During the commission’s session UN Secretary General Ban Ki-Moon reminded the commissioners of the grim realities they are faced with.
SOUNDBITE (English) Ban Ki-Moon, UN Secretary General Ban Ki-Moon
“Every day 800 women and more than 20.000 children die from preventable causes. Every two minutes a woman dies at what should have been a joyful moment. And millions of women are unable to choose if, when and how many children they should have because they lack the modern ways of contraception. This tells me we are still not doing enough.”
UNICEF Executive Director Anthony Lake, who serves as Vice-Chair of the Commission, agreed that this was “an opportunity we cannot waste”.

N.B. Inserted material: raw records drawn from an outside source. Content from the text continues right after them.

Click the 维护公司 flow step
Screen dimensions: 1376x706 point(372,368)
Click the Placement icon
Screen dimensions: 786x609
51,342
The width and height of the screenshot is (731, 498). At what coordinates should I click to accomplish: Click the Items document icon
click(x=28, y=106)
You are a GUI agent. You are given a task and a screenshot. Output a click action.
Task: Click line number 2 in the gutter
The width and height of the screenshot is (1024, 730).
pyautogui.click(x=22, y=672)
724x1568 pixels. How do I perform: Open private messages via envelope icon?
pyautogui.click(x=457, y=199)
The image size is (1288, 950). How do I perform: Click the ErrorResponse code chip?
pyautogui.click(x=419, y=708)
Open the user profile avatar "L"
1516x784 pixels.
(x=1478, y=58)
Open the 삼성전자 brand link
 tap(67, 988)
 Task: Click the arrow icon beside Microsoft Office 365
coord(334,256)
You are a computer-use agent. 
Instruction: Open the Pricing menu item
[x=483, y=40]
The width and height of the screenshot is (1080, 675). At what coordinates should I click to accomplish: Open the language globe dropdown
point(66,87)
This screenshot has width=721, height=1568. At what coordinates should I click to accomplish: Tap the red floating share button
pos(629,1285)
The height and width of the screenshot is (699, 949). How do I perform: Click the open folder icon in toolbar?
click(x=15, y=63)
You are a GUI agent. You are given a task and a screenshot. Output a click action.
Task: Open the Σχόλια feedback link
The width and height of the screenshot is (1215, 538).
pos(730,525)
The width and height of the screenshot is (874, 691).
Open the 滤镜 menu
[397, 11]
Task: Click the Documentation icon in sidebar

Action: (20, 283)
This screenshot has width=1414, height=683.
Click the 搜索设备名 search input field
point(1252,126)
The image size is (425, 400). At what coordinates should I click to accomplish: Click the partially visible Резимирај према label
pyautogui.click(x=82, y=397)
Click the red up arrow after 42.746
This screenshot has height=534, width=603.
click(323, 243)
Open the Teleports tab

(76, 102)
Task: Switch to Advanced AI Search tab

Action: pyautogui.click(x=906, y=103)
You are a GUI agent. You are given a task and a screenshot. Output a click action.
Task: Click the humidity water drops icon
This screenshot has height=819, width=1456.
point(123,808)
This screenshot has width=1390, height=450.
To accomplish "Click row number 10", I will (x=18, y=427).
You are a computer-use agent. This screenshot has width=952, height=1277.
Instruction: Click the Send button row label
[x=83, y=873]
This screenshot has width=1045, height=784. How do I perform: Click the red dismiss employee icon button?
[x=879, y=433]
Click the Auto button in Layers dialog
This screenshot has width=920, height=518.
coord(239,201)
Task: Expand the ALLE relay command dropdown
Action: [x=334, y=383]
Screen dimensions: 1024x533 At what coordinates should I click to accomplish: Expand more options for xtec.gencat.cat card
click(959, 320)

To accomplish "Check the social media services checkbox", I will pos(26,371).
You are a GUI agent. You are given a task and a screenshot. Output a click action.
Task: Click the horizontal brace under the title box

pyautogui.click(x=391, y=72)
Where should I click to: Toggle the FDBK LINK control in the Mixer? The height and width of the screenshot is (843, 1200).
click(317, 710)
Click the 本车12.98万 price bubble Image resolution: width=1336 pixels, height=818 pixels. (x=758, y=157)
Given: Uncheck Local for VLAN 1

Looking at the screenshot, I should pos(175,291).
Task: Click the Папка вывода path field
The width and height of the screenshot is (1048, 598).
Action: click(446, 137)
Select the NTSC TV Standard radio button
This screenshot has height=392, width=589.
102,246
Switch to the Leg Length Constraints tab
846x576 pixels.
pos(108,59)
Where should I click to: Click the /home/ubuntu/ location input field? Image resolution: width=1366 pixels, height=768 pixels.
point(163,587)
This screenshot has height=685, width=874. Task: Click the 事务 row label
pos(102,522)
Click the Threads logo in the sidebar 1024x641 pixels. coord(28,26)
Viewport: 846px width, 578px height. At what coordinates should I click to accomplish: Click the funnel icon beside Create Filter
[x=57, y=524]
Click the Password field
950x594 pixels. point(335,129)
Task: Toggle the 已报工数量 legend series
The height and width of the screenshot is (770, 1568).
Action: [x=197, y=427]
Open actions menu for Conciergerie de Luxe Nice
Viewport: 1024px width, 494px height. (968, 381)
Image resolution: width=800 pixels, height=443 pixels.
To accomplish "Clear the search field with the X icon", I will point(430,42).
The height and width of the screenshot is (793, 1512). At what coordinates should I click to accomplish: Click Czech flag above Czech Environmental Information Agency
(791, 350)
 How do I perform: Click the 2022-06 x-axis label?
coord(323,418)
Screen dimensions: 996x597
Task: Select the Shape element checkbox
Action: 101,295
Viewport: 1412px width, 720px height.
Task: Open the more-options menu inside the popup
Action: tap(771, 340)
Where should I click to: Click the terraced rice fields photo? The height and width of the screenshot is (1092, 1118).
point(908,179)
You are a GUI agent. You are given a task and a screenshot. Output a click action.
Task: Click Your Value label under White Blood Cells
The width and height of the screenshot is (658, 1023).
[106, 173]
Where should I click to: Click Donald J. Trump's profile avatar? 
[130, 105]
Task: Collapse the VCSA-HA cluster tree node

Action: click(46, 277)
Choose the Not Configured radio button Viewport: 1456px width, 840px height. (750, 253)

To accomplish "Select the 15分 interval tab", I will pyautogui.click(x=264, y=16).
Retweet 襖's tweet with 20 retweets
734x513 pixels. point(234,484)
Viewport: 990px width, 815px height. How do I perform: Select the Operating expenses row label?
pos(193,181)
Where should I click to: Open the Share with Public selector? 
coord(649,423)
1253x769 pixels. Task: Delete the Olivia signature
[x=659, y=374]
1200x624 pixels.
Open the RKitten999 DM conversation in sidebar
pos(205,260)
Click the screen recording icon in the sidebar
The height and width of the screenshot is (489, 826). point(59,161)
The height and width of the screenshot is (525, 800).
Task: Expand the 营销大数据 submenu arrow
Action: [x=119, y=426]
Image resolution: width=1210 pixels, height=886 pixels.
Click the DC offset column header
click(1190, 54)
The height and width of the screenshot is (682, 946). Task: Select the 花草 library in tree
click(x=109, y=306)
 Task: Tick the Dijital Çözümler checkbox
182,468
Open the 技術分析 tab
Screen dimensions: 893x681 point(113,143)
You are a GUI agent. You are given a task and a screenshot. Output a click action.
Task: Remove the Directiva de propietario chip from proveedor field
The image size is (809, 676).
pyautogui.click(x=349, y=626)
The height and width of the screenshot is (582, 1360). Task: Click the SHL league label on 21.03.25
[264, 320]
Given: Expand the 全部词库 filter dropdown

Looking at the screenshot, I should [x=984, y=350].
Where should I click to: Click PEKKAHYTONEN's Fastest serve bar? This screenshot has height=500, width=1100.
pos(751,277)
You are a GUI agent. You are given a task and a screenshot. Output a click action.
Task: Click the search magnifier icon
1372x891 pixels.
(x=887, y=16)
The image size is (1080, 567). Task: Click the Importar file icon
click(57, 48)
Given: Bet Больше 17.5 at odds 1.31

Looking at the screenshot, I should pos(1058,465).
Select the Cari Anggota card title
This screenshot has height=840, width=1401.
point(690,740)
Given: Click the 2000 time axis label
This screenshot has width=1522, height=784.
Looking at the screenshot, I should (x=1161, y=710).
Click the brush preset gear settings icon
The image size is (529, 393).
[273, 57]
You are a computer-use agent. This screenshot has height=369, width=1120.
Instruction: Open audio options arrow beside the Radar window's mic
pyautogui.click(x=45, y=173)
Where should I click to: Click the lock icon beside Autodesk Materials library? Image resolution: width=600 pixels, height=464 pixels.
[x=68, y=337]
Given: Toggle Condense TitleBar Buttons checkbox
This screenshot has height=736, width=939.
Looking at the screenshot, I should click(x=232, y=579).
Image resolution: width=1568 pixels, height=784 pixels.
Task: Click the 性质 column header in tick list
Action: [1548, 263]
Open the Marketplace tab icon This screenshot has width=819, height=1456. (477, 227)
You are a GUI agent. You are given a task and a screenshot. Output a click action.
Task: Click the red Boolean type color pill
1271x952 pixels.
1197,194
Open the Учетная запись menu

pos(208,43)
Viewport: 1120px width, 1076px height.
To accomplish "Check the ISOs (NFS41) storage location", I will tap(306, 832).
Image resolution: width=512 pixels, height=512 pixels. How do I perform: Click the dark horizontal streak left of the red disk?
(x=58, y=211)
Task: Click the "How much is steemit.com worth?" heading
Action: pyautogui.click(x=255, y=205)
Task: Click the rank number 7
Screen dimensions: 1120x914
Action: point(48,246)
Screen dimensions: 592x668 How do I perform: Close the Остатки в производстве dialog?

SOUNDBITE (English) Anthony Lake, UNICEF Executive Director
“We must find new ways of overcoming persistent barriers, new ways of putting more life-saving interventions in the hands of health workers to reach the women and the children in greatest need.”
To that end, the commission has been focusing on the three main areas of market shaping, regulatory environment, and best practices and innovation.
SOUNDBITE (English) Oliver Sabot, Executive Vice President of Global Programs, Clinton Health Access Initiative
“We have these very simple, highly effective products that cost in many cases less than 50 cents, less than a cup of coffee that can save the lives of hundreds of thousands of children and mothers and we are not getting them out to those in need.”
SOUNDBITE (English) Oliver Sabot, Executive Vice President of Global Programs, Clinton Health Access Initiative
“So what we have set out to do in this group is to pursue the relatively basic solutions, fixing the distribution systems, to get the medicines to children and mothers, building the awareness and the education of health providers to effectively provide them and then building the awareness of the mothers themselves.”
Based on this week’s meeting the Commission will present its final recommendations later this year and hopes to not only tackle treatable diseases but prevent 33 million unwanted pregnancies, protect 120 millions of children from pneumonia and ultimately help save a total of 16 million lives.